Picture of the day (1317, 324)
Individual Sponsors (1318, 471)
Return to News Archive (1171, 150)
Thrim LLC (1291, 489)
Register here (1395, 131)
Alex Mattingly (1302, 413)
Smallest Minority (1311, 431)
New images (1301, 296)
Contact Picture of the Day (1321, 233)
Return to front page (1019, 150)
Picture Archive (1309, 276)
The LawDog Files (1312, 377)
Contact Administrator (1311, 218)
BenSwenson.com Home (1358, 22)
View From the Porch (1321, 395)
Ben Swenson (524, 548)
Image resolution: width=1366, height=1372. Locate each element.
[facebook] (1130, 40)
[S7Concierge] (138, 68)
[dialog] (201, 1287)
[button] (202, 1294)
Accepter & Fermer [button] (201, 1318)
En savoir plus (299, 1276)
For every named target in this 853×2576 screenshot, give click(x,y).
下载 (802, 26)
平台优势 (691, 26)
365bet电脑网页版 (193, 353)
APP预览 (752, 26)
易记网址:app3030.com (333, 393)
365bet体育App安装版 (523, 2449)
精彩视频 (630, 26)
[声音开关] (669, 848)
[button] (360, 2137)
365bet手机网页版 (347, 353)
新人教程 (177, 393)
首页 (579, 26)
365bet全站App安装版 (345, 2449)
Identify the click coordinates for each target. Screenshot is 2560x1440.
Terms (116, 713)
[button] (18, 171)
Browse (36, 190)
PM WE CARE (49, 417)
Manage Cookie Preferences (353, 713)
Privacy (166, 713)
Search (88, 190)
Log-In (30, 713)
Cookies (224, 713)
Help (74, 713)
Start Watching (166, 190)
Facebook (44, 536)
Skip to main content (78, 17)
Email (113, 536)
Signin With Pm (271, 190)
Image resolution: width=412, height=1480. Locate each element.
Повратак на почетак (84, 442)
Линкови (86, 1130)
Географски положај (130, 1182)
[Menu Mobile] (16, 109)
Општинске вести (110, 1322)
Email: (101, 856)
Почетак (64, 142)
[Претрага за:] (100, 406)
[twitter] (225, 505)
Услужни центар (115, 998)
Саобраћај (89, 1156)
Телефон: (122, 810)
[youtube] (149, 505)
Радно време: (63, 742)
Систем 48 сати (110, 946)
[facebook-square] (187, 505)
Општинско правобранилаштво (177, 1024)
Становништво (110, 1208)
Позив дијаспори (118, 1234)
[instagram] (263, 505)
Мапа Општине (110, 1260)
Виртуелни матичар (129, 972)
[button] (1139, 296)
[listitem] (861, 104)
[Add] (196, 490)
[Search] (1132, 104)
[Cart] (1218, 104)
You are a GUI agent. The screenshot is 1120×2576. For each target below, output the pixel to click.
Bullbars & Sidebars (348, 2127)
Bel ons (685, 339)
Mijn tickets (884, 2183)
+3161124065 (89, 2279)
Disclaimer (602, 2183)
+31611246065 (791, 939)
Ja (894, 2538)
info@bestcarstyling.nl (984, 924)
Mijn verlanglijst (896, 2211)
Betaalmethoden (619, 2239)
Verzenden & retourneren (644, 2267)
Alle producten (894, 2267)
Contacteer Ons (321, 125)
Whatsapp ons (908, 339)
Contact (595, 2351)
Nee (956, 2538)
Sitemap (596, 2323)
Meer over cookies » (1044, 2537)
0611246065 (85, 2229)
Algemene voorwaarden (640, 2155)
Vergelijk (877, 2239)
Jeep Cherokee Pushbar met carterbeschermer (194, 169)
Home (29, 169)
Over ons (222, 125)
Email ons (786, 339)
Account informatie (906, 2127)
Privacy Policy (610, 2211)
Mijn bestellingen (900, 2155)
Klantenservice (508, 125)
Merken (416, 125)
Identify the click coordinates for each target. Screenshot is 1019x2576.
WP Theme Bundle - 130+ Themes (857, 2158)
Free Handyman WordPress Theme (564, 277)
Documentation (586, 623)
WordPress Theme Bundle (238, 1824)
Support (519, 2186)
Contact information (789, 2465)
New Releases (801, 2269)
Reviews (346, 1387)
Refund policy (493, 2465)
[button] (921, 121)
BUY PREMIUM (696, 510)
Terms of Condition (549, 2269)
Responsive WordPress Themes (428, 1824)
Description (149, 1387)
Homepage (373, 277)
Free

⁂

__Assignment__: The expected answer is every line in the data above that carries the string "Themes".

__Your solution__:
WP Theme Bundle - 130+ Themes (857, 2158)
Responsive WordPress Themes (428, 1824)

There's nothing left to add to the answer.